**YOUR OBJECTIVE**
Go through the data and copy each line that holds "Enable".
DATA: Begin
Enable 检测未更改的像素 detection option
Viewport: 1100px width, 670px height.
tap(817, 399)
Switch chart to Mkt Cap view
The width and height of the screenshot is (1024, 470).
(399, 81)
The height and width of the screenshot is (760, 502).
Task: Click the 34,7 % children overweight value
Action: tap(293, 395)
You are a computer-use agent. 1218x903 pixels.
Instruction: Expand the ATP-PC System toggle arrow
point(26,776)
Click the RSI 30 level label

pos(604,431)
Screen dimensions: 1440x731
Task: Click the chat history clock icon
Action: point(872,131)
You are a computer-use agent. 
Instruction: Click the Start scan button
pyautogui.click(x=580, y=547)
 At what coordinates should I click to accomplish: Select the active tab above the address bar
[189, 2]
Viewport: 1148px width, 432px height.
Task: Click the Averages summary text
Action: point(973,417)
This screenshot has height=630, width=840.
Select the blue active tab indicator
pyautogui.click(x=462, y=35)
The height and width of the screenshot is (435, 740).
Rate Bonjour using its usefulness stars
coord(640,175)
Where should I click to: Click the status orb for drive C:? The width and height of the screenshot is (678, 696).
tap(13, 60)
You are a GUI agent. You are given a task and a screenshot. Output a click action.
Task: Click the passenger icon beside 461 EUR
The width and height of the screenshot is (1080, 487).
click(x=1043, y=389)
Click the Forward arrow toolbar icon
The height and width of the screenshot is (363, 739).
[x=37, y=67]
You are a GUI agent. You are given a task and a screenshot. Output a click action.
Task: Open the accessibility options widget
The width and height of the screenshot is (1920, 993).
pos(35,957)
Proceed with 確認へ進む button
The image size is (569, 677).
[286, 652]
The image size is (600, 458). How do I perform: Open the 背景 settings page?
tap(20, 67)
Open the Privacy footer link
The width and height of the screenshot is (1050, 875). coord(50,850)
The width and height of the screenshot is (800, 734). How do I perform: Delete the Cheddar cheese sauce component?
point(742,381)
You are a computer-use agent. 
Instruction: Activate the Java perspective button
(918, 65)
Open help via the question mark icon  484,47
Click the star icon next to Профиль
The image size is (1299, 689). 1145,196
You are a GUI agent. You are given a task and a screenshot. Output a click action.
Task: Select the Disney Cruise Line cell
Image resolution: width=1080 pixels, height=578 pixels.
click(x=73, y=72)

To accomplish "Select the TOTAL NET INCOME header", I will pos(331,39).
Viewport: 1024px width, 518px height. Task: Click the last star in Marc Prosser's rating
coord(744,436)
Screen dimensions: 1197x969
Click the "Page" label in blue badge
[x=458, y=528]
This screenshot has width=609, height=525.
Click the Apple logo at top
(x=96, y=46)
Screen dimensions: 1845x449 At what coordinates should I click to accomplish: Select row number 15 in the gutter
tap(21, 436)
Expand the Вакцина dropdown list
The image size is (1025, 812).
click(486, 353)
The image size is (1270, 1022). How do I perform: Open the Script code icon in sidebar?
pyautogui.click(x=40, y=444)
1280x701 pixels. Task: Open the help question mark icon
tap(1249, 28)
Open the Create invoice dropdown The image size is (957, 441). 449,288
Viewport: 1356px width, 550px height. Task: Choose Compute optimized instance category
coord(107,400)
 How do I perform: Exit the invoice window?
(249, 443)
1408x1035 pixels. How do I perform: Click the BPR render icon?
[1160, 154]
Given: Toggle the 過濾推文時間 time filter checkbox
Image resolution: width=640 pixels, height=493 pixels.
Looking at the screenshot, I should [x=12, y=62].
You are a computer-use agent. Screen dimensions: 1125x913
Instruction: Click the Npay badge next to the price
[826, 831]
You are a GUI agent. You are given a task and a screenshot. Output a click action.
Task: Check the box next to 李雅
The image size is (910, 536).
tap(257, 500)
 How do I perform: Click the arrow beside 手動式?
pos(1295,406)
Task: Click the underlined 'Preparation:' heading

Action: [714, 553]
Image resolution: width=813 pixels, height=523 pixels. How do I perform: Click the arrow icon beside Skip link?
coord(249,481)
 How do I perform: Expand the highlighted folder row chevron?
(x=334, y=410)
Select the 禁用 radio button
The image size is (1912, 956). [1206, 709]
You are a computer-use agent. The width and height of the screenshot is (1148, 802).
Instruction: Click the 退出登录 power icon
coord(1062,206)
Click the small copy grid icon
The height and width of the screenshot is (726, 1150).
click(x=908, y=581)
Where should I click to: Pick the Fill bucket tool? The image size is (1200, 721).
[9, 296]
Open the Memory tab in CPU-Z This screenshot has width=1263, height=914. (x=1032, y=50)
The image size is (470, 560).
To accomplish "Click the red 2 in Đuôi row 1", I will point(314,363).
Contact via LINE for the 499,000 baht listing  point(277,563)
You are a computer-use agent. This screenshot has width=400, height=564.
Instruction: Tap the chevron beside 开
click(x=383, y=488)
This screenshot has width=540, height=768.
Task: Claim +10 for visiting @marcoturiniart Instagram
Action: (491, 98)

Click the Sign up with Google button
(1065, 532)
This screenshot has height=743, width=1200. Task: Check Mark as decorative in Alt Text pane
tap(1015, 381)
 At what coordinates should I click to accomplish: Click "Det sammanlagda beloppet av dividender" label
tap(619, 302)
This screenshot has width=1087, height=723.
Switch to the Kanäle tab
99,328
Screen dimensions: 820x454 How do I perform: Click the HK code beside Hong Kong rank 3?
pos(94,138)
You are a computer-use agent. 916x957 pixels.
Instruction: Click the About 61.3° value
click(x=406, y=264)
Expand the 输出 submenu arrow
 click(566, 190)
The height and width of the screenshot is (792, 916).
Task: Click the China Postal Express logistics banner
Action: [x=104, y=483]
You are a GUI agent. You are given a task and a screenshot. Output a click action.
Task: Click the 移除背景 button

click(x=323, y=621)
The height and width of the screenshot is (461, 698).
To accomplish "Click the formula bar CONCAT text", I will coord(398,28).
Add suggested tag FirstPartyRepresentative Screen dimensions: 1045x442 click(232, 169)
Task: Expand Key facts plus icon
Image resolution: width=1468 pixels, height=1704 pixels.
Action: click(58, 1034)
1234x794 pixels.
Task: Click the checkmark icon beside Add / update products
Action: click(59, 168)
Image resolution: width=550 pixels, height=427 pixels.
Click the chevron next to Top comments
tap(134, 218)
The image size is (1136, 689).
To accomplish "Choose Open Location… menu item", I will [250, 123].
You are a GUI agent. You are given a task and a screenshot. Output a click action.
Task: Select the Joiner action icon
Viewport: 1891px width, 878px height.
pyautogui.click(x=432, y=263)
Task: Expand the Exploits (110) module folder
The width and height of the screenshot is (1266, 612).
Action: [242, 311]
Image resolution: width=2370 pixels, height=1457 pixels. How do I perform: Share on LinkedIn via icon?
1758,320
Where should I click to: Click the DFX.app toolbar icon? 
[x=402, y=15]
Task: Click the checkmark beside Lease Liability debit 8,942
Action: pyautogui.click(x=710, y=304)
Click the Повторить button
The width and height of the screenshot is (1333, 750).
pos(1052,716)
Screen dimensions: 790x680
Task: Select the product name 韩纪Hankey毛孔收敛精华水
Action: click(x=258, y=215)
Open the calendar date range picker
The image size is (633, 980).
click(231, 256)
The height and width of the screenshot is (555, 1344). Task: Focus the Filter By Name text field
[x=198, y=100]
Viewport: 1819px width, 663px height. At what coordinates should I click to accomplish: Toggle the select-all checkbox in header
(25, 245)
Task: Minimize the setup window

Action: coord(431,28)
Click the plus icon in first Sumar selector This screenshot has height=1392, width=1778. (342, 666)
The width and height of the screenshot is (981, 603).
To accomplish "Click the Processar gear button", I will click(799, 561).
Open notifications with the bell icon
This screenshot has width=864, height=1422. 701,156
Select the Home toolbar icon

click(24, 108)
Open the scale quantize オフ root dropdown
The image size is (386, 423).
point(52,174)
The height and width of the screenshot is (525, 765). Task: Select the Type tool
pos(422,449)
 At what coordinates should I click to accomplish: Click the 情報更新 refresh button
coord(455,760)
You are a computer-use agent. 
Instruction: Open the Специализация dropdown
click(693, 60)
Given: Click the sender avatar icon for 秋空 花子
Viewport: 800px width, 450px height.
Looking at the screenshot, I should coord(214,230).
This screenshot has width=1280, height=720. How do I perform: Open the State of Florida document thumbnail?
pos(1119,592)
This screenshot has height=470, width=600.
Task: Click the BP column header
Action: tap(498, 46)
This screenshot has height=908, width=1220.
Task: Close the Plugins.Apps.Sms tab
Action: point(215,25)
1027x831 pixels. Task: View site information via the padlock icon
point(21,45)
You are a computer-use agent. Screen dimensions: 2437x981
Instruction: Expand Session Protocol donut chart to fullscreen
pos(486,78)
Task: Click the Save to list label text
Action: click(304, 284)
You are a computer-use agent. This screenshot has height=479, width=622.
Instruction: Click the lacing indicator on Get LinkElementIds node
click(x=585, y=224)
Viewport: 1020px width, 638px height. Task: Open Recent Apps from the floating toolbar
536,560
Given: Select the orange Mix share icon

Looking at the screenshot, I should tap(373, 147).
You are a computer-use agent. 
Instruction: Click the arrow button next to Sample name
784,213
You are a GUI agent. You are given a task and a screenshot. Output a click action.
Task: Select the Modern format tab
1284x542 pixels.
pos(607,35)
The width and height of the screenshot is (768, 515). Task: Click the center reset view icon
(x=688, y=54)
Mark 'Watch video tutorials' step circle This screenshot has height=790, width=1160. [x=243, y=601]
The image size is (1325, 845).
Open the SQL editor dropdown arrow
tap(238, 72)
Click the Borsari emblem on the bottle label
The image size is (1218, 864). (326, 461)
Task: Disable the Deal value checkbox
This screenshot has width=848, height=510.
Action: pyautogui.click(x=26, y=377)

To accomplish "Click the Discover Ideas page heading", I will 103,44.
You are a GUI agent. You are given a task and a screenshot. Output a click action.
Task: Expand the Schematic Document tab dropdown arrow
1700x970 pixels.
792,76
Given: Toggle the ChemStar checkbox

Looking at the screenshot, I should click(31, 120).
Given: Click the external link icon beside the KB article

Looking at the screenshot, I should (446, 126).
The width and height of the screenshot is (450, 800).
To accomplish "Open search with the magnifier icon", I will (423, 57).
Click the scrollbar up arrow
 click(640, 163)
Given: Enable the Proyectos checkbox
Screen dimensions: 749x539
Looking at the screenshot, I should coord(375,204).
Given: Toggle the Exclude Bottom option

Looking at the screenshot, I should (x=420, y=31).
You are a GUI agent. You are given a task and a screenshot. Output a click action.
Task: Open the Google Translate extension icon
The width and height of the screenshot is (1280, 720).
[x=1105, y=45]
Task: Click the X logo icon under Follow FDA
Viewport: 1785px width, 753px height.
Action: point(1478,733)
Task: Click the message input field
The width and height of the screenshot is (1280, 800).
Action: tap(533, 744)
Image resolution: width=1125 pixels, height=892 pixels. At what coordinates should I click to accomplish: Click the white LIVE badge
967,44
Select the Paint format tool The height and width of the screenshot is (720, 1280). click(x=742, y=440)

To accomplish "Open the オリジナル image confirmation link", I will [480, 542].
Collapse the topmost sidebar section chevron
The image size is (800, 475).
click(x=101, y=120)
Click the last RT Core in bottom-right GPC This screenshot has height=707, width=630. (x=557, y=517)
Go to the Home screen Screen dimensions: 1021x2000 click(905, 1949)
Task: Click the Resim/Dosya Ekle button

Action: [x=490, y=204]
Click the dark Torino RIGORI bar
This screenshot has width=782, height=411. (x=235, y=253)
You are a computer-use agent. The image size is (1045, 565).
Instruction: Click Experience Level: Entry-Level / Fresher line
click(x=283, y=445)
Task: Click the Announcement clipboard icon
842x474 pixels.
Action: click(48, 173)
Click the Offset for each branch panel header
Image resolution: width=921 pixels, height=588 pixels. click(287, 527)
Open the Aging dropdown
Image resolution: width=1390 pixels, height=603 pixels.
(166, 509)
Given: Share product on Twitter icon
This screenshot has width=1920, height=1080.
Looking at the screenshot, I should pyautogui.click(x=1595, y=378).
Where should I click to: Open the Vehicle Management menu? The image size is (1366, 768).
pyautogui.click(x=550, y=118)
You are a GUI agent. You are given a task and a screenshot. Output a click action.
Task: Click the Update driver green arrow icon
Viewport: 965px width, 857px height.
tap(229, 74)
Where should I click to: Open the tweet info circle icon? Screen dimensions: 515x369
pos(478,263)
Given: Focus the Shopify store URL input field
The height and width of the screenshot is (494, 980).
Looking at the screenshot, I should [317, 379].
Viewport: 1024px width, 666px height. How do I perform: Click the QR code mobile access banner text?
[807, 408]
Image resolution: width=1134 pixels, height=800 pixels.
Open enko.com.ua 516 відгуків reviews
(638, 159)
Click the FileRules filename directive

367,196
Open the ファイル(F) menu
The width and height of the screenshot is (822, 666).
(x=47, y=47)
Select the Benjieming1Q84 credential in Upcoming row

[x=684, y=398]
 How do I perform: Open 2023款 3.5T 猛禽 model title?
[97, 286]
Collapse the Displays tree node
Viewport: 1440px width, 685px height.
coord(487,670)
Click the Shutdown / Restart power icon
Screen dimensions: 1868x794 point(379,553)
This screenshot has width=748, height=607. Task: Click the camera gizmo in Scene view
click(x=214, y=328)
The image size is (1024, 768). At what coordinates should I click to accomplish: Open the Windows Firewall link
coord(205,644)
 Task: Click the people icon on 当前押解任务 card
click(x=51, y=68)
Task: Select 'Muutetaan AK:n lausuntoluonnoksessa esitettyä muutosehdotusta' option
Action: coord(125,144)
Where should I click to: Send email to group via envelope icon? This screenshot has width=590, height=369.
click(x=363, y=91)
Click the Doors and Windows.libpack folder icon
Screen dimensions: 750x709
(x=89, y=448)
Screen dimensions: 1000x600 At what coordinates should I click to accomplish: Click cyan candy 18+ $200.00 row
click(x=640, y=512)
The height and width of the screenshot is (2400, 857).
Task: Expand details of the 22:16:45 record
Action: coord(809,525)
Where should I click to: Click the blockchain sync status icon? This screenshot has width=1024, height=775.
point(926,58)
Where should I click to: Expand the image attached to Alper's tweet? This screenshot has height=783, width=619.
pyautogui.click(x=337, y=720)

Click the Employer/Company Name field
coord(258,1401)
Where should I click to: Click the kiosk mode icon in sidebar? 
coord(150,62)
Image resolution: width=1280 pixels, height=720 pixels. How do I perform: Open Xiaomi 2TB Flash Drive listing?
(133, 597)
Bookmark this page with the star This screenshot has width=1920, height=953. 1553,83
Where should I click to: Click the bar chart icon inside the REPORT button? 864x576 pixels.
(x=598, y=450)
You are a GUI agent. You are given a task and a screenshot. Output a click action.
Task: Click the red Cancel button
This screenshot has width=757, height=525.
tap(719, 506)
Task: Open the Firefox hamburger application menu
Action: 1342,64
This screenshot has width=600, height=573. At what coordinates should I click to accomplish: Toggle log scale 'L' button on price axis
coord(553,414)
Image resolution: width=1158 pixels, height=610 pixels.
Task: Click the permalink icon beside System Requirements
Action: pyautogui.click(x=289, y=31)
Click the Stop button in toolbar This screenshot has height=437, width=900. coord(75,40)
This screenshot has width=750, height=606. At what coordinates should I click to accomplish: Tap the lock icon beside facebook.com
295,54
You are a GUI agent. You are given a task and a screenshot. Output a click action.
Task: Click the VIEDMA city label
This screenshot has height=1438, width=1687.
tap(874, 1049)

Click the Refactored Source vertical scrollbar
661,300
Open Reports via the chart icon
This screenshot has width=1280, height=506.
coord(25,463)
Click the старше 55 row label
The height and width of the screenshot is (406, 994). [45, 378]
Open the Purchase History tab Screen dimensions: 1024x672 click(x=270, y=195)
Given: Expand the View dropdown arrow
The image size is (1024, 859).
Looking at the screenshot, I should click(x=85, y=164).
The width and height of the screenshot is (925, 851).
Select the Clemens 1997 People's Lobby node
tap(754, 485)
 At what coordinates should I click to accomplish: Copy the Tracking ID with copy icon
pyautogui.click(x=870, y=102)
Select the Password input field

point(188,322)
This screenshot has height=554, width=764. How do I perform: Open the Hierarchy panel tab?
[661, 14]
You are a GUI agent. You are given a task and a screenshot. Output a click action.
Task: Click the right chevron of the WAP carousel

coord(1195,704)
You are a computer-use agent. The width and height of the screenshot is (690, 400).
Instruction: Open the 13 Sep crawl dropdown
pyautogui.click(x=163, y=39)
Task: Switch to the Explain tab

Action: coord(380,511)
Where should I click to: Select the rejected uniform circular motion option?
DATA: End
**EXPECTED ANSWER**
Enable 检测未更改的像素 detection option
Given: Enable the Proyectos checkbox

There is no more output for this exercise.